Exercise goal. Set out every line of the material below as a numbered list, leaving out the blank lines.

# # # #

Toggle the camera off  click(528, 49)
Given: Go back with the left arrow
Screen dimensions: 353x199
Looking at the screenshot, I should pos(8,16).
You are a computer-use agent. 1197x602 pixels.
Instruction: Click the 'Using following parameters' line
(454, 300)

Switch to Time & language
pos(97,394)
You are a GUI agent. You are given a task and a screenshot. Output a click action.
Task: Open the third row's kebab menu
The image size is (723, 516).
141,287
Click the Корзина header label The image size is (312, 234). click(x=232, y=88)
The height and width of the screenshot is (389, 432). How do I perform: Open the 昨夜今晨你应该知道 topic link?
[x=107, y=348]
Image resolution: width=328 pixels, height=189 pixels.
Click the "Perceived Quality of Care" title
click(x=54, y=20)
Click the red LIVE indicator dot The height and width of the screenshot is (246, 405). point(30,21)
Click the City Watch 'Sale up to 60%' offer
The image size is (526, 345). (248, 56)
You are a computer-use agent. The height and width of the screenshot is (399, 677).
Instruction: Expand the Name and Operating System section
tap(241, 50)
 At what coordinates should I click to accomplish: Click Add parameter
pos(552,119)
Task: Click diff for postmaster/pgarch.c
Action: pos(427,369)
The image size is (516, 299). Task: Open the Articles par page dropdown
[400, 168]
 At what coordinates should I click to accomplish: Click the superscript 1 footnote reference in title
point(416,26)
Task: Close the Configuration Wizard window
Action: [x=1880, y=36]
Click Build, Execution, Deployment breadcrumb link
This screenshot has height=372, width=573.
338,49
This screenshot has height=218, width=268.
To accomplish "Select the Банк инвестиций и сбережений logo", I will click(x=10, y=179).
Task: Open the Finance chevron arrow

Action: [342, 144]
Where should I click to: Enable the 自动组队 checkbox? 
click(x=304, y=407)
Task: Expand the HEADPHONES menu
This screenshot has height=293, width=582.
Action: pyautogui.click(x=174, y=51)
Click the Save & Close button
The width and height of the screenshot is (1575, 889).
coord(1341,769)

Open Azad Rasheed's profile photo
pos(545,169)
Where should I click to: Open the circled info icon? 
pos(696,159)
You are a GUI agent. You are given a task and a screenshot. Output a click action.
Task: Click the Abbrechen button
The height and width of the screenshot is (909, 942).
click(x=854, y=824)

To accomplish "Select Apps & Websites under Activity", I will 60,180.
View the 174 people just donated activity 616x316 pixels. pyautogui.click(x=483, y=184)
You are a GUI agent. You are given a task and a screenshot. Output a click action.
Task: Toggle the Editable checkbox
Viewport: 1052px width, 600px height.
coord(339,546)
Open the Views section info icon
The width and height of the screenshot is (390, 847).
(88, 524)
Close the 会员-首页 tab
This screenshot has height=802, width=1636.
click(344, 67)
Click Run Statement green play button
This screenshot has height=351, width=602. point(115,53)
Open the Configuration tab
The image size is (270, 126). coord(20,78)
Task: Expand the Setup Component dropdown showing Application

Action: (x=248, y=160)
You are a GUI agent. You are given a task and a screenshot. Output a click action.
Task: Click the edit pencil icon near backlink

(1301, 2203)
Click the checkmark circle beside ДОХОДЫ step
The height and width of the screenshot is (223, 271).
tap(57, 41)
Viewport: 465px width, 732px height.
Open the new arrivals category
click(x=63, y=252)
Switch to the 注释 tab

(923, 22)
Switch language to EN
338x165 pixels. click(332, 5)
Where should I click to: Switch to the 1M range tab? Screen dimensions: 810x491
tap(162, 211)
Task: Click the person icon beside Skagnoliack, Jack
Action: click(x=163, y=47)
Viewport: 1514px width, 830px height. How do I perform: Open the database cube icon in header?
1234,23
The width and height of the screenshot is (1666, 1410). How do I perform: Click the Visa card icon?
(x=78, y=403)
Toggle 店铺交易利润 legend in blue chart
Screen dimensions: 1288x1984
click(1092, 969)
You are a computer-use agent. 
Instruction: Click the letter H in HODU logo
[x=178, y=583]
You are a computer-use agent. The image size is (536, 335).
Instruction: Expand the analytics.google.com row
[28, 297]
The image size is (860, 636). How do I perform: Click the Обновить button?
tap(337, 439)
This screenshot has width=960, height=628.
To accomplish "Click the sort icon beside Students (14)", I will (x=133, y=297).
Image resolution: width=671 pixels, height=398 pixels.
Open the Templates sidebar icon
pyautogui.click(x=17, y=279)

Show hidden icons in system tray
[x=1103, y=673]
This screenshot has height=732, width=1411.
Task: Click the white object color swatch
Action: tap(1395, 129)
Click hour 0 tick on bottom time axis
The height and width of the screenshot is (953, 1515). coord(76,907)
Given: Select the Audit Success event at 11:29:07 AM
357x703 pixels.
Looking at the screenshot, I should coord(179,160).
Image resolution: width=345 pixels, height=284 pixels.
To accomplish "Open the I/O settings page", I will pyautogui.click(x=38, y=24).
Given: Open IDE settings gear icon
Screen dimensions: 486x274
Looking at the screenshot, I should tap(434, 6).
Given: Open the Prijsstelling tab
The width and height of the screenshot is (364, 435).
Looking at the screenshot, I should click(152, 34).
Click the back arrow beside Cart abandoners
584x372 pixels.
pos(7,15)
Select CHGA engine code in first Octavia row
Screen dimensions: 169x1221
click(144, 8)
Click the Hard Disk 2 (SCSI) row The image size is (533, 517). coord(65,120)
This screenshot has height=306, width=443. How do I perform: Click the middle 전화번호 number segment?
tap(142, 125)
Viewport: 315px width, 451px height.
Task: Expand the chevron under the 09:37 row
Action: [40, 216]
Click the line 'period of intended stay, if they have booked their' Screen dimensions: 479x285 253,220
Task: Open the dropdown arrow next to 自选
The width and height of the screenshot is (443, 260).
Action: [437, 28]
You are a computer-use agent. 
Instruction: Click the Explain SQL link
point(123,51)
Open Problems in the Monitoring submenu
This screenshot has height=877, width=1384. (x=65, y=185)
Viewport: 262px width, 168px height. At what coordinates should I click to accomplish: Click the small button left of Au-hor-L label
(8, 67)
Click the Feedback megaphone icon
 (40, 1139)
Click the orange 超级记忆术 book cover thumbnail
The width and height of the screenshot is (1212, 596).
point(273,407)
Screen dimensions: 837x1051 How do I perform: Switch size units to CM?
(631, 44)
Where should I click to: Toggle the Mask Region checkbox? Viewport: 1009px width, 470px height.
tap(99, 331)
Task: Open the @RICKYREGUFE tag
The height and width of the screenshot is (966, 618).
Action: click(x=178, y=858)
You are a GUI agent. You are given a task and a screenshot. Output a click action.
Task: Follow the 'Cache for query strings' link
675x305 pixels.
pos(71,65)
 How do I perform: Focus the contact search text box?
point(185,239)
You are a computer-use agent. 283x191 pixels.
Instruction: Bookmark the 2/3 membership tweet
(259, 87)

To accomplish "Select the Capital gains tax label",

# # # #

Answer for the task.
1. Toggle the camera off  click(528, 49)
2. Given: Go back with the left arrow
3. Screen dimensions: 353x199
4. Looking at the screenshot, I should pos(8,16).
5. You are a computer-use agent. 1197x602 pixels.
6. Instruction: Click the 'Using following parameters' line
7. (454, 300)
8. Switch to Time & language
9. pos(97,394)
10. You are a GUI agent. You are given a task and a screenshot. Output a click action.
11. Task: Open the third row's kebab menu
12. The image size is (723, 516).
13. 141,287
14. Click the Корзина header label The image size is (312, 234). click(x=232, y=88)
15. The height and width of the screenshot is (389, 432). How do I perform: Open the 昨夜今晨你应该知道 topic link?
16. [x=107, y=348]
17. Image resolution: width=328 pixels, height=189 pixels.
18. Click the "Perceived Quality of Care" title
19. click(x=54, y=20)
20. Click the red LIVE indicator dot The height and width of the screenshot is (246, 405). point(30,21)
21. Click the City Watch 'Sale up to 60%' offer
22. The image size is (526, 345). (248, 56)
23. You are a computer-use agent. The height and width of the screenshot is (399, 677).
24. Instruction: Expand the Name and Operating System section
25. tap(241, 50)
26.  At what coordinates should I click to accomplish: Click Add parameter
27. pos(552,119)
28. Task: Click diff for postmaster/pgarch.c
29. Action: pos(427,369)
30. The image size is (516, 299). Task: Open the Articles par page dropdown
31. [400, 168]
32.  At what coordinates should I click to accomplish: Click the superscript 1 footnote reference in title
33. point(416,26)
34. Task: Close the Configuration Wizard window
35. Action: [x=1880, y=36]
36. Click Build, Execution, Deployment breadcrumb link
37. This screenshot has height=372, width=573.
38. 338,49
39. This screenshot has height=218, width=268.
40. To accomplish "Select the Банк инвестиций и сбережений logo", I will click(x=10, y=179).
41. Task: Open the Finance chevron arrow
42. Action: [342, 144]
43. Where should I click to: Enable the 自动组队 checkbox? 
44. click(x=304, y=407)
45. Task: Expand the HEADPHONES menu
46. This screenshot has height=293, width=582.
47. Action: pyautogui.click(x=174, y=51)
48. Click the Save & Close button
49. The width and height of the screenshot is (1575, 889).
50. coord(1341,769)
51. Open Azad Rasheed's profile photo
52. pos(545,169)
53. Where should I click to: Open the circled info icon? 
54. pos(696,159)
55. You are a GUI agent. You are given a task and a screenshot. Output a click action.
56. Task: Click the Abbrechen button
57. The height and width of the screenshot is (909, 942).
58. click(x=854, y=824)
59. To accomplish "Select Apps & Websites under Activity", I will 60,180.
60. View the 174 people just donated activity 616x316 pixels. pyautogui.click(x=483, y=184)
61. You are a GUI agent. You are given a task and a screenshot. Output a click action.
62. Task: Toggle the Editable checkbox
63. Viewport: 1052px width, 600px height.
64. coord(339,546)
65. Open the Views section info icon
66. The width and height of the screenshot is (390, 847).
67. (88, 524)
68. Close the 会员-首页 tab
69. This screenshot has height=802, width=1636.
70. click(344, 67)
71. Click Run Statement green play button
72. This screenshot has height=351, width=602. point(115,53)
73. Open the Configuration tab
74. The image size is (270, 126). coord(20,78)
75. Task: Expand the Setup Component dropdown showing Application
76. Action: (x=248, y=160)
77. You are a GUI agent. You are given a task and a screenshot. Output a click action.
78. Task: Click the edit pencil icon near backlink
79. (1301, 2203)
80. Click the checkmark circle beside ДОХОДЫ step
81. The height and width of the screenshot is (223, 271).
82. tap(57, 41)
83. Viewport: 465px width, 732px height.
84. Open the new arrivals category
85. click(x=63, y=252)
86. Switch to the 注释 tab
87. (923, 22)
88. Switch language to EN
89. 338x165 pixels. click(332, 5)
90. Where should I click to: Switch to the 1M range tab? Screen dimensions: 810x491
91. tap(162, 211)
92. Task: Click the person icon beside Skagnoliack, Jack
93. Action: click(x=163, y=47)
94. Viewport: 1514px width, 830px height. How do I perform: Open the database cube icon in header?
95. 1234,23
96. The width and height of the screenshot is (1666, 1410). How do I perform: Click the Visa card icon?
97. (x=78, y=403)
98. Toggle 店铺交易利润 legend in blue chart
99. Screen dimensions: 1288x1984
100. click(1092, 969)
101. You are a computer-use agent. 
102. Instruction: Click the letter H in HODU logo
103. [x=178, y=583]
104. You are a computer-use agent. The image size is (536, 335).
105. Instruction: Expand the analytics.google.com row
106. [28, 297]
107. The image size is (860, 636). How do I perform: Click the Обновить button?
108. tap(337, 439)
109. This screenshot has width=960, height=628.
110. To accomplish "Click the sort icon beside Students (14)", I will (x=133, y=297).
111. Image resolution: width=671 pixels, height=398 pixels.
112. Open the Templates sidebar icon
113. pyautogui.click(x=17, y=279)
114. Show hidden icons in system tray
115. [x=1103, y=673]
116. This screenshot has height=732, width=1411.
117. Task: Click the white object color swatch
118. Action: tap(1395, 129)
119. Click hour 0 tick on bottom time axis
120. The height and width of the screenshot is (953, 1515). coord(76,907)
121. Given: Select the Audit Success event at 11:29:07 AM
122. 357x703 pixels.
123. Looking at the screenshot, I should coord(179,160).
124. Image resolution: width=345 pixels, height=284 pixels.
125. To accomplish "Open the I/O settings page", I will pyautogui.click(x=38, y=24).
126. Given: Open IDE settings gear icon
127. Screen dimensions: 486x274
128. Looking at the screenshot, I should tap(434, 6).
129. Given: Open the Prijsstelling tab
130. The width and height of the screenshot is (364, 435).
131. Looking at the screenshot, I should click(152, 34).
132. Click the back arrow beside Cart abandoners
133. 584x372 pixels.
134. pos(7,15)
135. Select CHGA engine code in first Octavia row
136. Screen dimensions: 169x1221
137. click(144, 8)
138. Click the Hard Disk 2 (SCSI) row The image size is (533, 517). coord(65,120)
139. This screenshot has height=306, width=443. How do I perform: Click the middle 전화번호 number segment?
140. tap(142, 125)
141. Viewport: 315px width, 451px height.
142. Task: Expand the chevron under the 09:37 row
143. Action: [40, 216]
144. Click the line 'period of intended stay, if they have booked their' Screen dimensions: 479x285 253,220
145. Task: Open the dropdown arrow next to 自选
146. The width and height of the screenshot is (443, 260).
147. Action: [437, 28]
148. You are a computer-use agent. 
149. Instruction: Click the Explain SQL link
150. point(123,51)
151. Open Problems in the Monitoring submenu
152. This screenshot has height=877, width=1384. (x=65, y=185)
153. Viewport: 262px width, 168px height. At what coordinates should I click to accomplish: Click the small button left of Au-hor-L label
154. (8, 67)
155. Click the Feedback megaphone icon
156.  (40, 1139)
157. Click the orange 超级记忆术 book cover thumbnail
158. The width and height of the screenshot is (1212, 596).
159. point(273,407)
160. Screen dimensions: 837x1051 How do I perform: Switch size units to CM?
161. (631, 44)
162. Where should I click to: Toggle the Mask Region checkbox? Viewport: 1009px width, 470px height.
163. tap(99, 331)
164. Task: Open the @RICKYREGUFE tag
165. The height and width of the screenshot is (966, 618).
166. Action: click(x=178, y=858)
167. You are a GUI agent. You are given a task and a screenshot. Output a click action.
168. Task: Follow the 'Cache for query strings' link
169. 675x305 pixels.
170. pos(71,65)
171.  How do I perform: Focus the contact search text box?
172. point(185,239)
173. You are a computer-use agent. 283x191 pixels.
174. Instruction: Bookmark the 2/3 membership tweet
175. (259, 87)
176. To accomplish "Select the Capital gains tax label",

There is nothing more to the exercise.